- **What is needed**
The reply is to be the lines from the one with "Screen dimensions: 230x240" through the last line of the records below, each retyped exactly, with pictures left out.

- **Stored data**
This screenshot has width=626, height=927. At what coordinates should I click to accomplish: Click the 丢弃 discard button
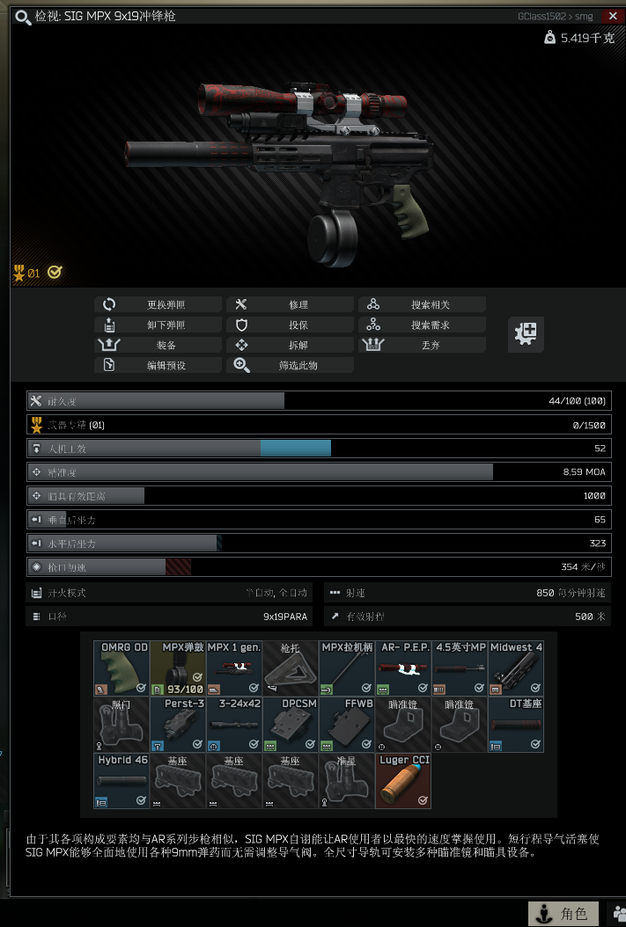click(422, 345)
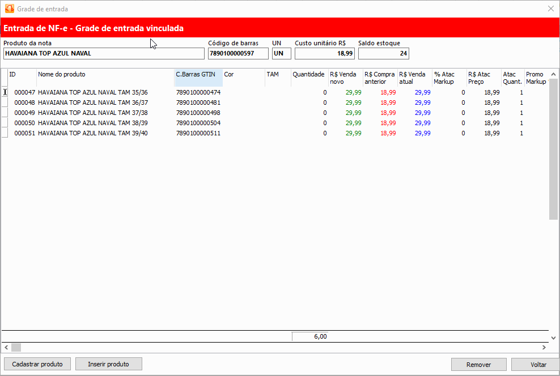Screen dimensions: 560x376
Task: Select row marker for product 000049
Action: coord(5,113)
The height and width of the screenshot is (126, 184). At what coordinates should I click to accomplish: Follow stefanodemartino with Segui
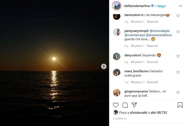point(162,6)
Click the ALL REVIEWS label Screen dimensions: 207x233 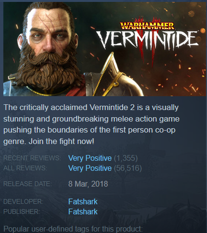pyautogui.click(x=25, y=168)
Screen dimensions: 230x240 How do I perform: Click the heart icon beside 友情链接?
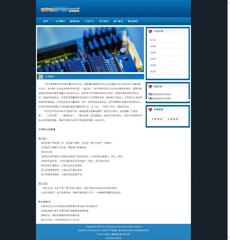coord(150,110)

- **Worked solution**
Screen dimensions: 230x240 How do I perform: Click the heart icon beside 友情链接?
coord(150,110)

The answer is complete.